**Brano proposto**
>>>
Come adattarsi al mare che avanza
di Giuseppe Gallelli
Enzo Pranzini, professore di Dinamica e difesa dei litorali all’Università di Firenze e autore di centinaia di pubblicazioni su questo tema, nel suo libro “La strategia di Noè. Come adattarsi al mare che avanza” ci offre chiare informazioni su quanto è stato costruito di dannoso sulle nostre coste e sulle nostre pianure e luoghi montani, non solo a livello ambientale ma anche a livello strategico, indicandoci le azioni da pianificare e mettere in atto per evitare la ripercussione dell’innalzamento del mare sulle spiagge e nell’entroterra, a causa del riscaldamento globale.
Ci invita, quindi, a conoscere la situazione e le soluzioni migliori, e a realizzare le azioni necessarie, perché “il problema dell’erosione costiera e dell’innalzamento del livello marino non tocca solo chi vive sul bordo dell’acqua, e sarebbero già quasi un miliardo di persone, ma coinvolge, in modo diretto o indiretto, tutti gli abitanti di questo pianeta”.
Chiarisce il significato scientifico di erosione costiera: “Prima che l’innalzamento del livello del mare diventasse una forzante dell’evoluzione del paesaggio costiero [….] quando si parlava di erosione dei litorali ci si riferiva all’arretramento della linea di riva dovuto a uno squilibrio fra quanta sabbia viene depositata dal mare su di una spiaggia e quanta invece non ne viene portata via. Era solo il rapporto fra queste due voci che pensavamo determinasse quell’avanzamento o quell’arretramento[….]. Un altro aspetto dell’erosione costiera riguarda l’arretramento delle falesie,[ cioè delle coste rocciose con pareti a picco, alte e contigue] causato dall’attacco del moto ondoso alla loro base”.
In Italia è stata posta attenzione al primo processo per la quantità di insediamenti presenti e perché le coste per lo più sono costituite da rocce che determinano un lento arretramento delle falesie.
L’autore si sofferma a descrivere il processo di erosione sulle coste basse del nostro paese, soggette a due “forzanti, le variazione del livello del mare e l’apporto dei sedimenti immessi dai fiumi nel sistema costiero.”[…] “In epoca storica – scrive – sono state le variazioni dell’apporto di sedimenti da parte dei fiumi, indotte dai cambiamenti di uso del suolo e quindi della sua erodibilità, nonché dagli interventi idraulici realizzati lungo il loro corso, che hanno influenzato maggiormente l’evoluzione dei litorali”.
Le spiagge sono per la maggior parte, il prodotto dei sedimenti dell’erosione del suolo, ma da tempo non arriva più sabbia al mare, a causa dell’abbandono dell’agricoltura, dell’estrazione di sabbia dagli alvei e dalle foci fluviali, per la costruzione di dighe, la costruzione di ferrovie direttamente sulla spiaggia con protezione di scogliere “che hanno innescato il processo erosivo”, e anche per la costruzione di vasche di espansione “finalizzate alla laminazione delle piene” che favoriscono il deposito dei sedimenti in questi bacini.
<<<
**Record forniti**
>>>
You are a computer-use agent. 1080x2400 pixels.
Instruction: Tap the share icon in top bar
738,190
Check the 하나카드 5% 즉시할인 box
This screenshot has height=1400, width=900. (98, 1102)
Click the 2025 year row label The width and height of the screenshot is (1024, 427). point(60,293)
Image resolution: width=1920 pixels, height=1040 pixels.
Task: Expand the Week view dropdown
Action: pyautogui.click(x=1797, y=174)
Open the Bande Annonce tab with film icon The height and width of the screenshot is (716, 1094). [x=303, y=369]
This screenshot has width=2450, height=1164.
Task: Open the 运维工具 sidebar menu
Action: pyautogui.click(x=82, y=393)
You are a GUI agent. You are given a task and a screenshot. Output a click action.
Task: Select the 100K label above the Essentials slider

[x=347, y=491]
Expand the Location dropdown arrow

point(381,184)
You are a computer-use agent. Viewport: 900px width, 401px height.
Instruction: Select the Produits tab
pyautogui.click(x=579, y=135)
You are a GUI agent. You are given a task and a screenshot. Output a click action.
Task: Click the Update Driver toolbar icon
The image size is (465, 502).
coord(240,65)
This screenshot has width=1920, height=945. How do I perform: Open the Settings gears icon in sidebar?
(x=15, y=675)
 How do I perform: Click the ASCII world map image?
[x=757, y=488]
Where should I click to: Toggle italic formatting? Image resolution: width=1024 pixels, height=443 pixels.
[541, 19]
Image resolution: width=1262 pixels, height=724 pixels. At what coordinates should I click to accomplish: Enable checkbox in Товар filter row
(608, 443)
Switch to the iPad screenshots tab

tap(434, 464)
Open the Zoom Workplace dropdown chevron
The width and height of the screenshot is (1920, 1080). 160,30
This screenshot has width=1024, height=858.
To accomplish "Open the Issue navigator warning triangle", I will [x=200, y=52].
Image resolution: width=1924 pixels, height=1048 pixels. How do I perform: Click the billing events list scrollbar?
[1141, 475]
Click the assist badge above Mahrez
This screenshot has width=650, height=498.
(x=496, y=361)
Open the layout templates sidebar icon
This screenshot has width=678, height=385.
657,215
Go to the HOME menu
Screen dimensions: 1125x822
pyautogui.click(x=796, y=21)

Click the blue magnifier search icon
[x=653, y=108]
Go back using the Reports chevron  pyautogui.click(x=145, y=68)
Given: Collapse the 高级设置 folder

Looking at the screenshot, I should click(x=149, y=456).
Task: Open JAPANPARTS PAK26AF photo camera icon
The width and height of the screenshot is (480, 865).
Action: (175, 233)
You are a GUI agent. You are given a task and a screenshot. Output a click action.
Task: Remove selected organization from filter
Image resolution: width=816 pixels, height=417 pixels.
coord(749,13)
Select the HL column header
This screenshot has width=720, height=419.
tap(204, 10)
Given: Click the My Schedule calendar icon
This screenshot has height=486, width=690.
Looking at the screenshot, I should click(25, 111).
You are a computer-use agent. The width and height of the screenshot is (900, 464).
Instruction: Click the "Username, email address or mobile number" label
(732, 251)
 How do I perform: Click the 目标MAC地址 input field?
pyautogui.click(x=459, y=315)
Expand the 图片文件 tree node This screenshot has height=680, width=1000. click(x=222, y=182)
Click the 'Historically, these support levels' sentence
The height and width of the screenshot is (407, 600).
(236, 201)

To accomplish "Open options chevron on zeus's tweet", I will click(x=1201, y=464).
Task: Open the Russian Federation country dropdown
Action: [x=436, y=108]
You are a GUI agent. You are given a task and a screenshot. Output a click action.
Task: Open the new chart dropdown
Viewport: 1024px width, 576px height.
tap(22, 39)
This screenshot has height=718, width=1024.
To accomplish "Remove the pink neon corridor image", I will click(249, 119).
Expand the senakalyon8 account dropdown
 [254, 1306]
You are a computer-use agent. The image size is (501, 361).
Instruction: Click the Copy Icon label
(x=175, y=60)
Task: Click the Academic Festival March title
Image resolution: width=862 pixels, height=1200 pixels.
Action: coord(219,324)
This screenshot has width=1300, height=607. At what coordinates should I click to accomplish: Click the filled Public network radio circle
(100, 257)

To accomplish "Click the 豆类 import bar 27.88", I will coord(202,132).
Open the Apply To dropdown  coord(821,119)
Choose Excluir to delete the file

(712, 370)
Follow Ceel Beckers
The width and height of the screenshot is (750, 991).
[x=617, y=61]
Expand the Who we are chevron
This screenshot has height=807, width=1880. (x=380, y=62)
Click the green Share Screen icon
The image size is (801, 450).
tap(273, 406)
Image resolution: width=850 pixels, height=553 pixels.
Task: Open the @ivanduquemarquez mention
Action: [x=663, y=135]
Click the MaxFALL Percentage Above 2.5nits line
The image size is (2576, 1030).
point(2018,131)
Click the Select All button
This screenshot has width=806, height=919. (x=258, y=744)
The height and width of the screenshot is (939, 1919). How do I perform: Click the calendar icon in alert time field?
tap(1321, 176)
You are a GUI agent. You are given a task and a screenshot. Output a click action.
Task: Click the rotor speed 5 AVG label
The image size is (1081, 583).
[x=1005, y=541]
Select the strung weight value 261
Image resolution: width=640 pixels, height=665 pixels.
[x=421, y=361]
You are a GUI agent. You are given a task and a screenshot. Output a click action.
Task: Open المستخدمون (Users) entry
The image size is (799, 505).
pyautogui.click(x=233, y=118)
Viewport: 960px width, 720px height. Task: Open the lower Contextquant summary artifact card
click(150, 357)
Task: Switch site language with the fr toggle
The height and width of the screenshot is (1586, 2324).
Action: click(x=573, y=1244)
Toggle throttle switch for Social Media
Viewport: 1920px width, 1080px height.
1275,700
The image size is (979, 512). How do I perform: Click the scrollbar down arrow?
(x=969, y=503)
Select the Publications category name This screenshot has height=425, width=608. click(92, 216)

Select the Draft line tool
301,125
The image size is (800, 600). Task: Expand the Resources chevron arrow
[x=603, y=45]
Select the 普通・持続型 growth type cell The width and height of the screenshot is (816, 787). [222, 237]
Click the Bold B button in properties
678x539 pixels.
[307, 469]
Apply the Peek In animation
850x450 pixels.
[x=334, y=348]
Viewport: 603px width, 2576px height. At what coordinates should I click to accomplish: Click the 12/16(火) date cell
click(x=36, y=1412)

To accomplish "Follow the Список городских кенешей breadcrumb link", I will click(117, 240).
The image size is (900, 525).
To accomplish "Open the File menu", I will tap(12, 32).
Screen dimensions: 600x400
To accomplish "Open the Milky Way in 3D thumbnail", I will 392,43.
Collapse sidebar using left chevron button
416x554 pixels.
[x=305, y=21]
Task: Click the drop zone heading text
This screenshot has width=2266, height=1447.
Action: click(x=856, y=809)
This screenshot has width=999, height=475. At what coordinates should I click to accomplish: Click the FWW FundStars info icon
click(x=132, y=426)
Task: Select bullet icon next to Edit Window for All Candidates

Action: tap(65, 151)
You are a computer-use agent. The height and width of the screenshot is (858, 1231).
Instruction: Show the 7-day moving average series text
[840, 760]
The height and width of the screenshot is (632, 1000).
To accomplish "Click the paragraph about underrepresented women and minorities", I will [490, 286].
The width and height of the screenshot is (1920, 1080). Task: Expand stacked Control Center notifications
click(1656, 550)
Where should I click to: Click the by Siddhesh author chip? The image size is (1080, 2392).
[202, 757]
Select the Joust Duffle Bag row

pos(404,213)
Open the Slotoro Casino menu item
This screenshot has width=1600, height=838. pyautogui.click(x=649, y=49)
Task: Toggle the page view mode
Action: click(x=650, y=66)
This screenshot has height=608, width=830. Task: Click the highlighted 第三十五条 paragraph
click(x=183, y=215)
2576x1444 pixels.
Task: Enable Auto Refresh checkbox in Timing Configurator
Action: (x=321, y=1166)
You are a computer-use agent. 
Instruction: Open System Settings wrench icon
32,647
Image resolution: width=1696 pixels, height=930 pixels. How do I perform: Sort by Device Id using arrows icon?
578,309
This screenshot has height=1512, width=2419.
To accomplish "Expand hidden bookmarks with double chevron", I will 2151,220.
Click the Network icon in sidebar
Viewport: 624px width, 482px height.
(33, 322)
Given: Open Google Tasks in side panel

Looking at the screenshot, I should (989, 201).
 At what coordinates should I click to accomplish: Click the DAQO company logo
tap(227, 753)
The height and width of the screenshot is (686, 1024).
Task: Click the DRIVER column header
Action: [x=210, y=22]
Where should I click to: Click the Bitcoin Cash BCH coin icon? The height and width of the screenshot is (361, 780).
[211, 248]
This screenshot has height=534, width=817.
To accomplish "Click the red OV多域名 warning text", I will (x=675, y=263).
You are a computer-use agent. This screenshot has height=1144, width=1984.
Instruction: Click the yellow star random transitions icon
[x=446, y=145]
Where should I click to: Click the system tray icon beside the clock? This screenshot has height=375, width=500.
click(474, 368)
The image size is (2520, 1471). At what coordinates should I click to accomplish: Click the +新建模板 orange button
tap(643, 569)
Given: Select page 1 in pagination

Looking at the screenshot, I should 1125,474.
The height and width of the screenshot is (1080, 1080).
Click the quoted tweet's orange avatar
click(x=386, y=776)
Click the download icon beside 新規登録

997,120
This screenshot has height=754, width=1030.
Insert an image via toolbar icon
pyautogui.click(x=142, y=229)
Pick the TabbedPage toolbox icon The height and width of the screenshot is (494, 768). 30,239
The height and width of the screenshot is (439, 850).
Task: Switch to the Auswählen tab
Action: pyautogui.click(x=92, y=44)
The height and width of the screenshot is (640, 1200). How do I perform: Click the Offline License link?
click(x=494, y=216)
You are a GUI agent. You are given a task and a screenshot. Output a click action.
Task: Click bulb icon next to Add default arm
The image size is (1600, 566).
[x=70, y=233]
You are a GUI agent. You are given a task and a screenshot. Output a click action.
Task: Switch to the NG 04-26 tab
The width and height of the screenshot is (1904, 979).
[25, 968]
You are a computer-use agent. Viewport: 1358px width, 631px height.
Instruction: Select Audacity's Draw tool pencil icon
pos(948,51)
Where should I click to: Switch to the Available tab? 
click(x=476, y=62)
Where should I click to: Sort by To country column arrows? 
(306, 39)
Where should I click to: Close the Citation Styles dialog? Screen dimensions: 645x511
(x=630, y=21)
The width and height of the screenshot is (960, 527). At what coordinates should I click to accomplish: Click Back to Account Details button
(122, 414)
<<<
**Attività da svolgere**
(a) Secondo il brano proposto, perché in Italia ci si è occupati soprattutto dell'arretramento della linea di riva e non di quello delle falesie? Rispondi in una o due frasi.
(b) In quale università insegna Enzo Pranzini, secondo il brano proposto?

**Risultati delle attività**
(a) In Italia lungo le coste ci sono molti insediamenti. Inoltre le coste sono formate per lo più da rocce, che rendono lento l'arretramento delle falesie.

(b) All'Università di Firenze.